- [WORK INSTRUCTIONS] Everything from the line with "You are a computer-use agent. Viewport: 335px" to the last line of the material below is what to reproduce, exactly and with no other lines.

- [DATASET CONTENT]
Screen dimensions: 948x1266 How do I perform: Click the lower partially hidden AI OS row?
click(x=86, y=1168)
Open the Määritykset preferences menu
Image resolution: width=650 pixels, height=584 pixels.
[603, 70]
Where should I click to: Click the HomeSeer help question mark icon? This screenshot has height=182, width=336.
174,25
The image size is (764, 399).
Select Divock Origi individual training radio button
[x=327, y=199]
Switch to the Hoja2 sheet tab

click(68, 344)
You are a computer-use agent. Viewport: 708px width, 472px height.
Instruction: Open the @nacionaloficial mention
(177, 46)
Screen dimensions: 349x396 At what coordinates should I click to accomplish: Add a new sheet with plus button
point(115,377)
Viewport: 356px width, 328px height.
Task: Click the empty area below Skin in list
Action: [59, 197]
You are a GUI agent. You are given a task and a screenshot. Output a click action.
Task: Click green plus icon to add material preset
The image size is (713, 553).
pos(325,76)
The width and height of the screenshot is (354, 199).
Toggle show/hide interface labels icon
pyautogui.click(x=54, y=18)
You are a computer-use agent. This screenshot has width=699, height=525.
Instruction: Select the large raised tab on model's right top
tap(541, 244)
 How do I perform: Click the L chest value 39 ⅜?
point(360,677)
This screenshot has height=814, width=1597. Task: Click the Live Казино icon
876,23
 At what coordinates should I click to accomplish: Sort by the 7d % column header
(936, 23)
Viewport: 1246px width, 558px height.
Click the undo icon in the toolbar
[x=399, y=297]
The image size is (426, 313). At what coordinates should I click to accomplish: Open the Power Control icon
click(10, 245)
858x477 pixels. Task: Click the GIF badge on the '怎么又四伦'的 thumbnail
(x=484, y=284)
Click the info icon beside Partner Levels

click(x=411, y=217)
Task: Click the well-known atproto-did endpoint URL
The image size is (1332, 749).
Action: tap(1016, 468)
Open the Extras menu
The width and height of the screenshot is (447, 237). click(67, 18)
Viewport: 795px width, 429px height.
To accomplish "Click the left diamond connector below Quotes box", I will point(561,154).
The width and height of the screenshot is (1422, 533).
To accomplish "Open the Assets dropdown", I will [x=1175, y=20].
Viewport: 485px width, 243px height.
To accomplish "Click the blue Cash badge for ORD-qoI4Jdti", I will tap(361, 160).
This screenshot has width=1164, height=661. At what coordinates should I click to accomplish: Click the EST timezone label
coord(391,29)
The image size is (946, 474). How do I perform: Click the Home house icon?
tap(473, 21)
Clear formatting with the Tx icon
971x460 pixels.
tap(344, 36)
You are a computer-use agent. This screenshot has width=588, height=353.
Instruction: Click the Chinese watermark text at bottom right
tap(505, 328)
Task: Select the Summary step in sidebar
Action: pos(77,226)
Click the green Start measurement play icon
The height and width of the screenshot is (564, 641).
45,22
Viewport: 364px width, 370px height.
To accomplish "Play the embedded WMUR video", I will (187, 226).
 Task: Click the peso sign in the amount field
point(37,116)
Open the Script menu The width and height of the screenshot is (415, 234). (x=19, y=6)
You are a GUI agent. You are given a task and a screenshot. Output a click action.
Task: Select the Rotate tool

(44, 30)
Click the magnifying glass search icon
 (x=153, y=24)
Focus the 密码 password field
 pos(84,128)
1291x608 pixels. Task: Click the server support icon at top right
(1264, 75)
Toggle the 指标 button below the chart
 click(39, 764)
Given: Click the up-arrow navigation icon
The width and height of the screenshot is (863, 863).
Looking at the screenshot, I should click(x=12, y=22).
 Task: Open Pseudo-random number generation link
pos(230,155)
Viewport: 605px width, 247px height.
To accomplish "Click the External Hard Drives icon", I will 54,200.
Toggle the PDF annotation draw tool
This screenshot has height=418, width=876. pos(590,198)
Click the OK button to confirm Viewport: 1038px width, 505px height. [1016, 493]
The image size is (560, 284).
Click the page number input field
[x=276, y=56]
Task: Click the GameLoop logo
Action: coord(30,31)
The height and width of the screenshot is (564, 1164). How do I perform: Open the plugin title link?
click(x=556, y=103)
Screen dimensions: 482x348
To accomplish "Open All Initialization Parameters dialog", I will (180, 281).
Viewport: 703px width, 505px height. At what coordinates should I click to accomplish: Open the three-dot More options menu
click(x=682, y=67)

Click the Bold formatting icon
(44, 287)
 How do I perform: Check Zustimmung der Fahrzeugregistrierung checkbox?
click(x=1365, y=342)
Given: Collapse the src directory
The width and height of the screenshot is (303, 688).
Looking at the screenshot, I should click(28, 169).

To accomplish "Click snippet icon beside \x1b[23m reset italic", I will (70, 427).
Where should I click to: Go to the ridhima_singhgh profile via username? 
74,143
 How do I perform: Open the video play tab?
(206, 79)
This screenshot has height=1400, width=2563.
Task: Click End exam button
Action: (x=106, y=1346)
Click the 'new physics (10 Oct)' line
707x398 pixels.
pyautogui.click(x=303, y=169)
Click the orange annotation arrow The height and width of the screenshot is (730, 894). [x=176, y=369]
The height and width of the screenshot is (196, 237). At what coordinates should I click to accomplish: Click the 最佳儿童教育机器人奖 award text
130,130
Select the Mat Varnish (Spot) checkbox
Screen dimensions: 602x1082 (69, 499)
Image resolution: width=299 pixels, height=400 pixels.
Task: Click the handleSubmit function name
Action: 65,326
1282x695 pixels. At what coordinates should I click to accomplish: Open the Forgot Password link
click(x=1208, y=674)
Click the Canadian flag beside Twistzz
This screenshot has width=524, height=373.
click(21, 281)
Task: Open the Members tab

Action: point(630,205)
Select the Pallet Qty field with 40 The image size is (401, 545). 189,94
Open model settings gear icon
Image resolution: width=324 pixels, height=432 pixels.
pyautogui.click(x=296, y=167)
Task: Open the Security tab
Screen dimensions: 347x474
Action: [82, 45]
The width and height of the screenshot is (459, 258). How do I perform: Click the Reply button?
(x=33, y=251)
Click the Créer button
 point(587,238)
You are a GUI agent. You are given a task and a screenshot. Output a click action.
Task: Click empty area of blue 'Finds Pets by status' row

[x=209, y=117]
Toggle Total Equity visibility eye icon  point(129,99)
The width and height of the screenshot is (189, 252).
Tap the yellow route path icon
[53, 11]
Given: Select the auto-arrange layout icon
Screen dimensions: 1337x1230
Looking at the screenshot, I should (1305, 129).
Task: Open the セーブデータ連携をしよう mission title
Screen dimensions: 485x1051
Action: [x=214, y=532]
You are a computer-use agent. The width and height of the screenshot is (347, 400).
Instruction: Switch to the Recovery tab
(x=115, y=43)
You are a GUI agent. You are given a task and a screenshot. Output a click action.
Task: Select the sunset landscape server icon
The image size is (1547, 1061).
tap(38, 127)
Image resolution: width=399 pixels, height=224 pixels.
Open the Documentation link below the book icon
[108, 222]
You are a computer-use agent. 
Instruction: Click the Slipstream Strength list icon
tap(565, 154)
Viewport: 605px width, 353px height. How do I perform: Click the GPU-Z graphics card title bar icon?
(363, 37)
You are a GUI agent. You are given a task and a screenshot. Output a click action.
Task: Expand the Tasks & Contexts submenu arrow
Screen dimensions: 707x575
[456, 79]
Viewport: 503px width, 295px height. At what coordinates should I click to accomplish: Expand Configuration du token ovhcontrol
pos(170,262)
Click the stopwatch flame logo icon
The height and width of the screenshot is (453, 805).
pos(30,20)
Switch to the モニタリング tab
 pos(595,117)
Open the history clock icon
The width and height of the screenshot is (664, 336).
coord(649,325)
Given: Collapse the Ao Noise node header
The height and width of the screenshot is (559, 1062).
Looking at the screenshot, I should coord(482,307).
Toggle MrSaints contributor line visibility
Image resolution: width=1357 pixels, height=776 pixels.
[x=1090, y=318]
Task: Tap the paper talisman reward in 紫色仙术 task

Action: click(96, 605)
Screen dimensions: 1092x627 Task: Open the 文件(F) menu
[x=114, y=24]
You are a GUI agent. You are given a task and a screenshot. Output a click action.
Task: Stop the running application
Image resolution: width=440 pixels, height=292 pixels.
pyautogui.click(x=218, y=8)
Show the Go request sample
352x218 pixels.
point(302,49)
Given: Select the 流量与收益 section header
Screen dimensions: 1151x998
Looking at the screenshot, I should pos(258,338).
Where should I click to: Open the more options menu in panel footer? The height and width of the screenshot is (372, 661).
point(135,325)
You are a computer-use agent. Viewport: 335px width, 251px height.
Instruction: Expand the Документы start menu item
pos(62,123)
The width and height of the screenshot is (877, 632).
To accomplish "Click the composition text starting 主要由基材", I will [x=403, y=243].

- [EXERCISE OUTPUT]
You are a computer-use agent. Viewport: 335px width, 251px height.
Instruction: Expand the Документы start menu item
pos(62,123)
The width and height of the screenshot is (877, 632).
To accomplish "Click the composition text starting 主要由基材", I will [x=403, y=243].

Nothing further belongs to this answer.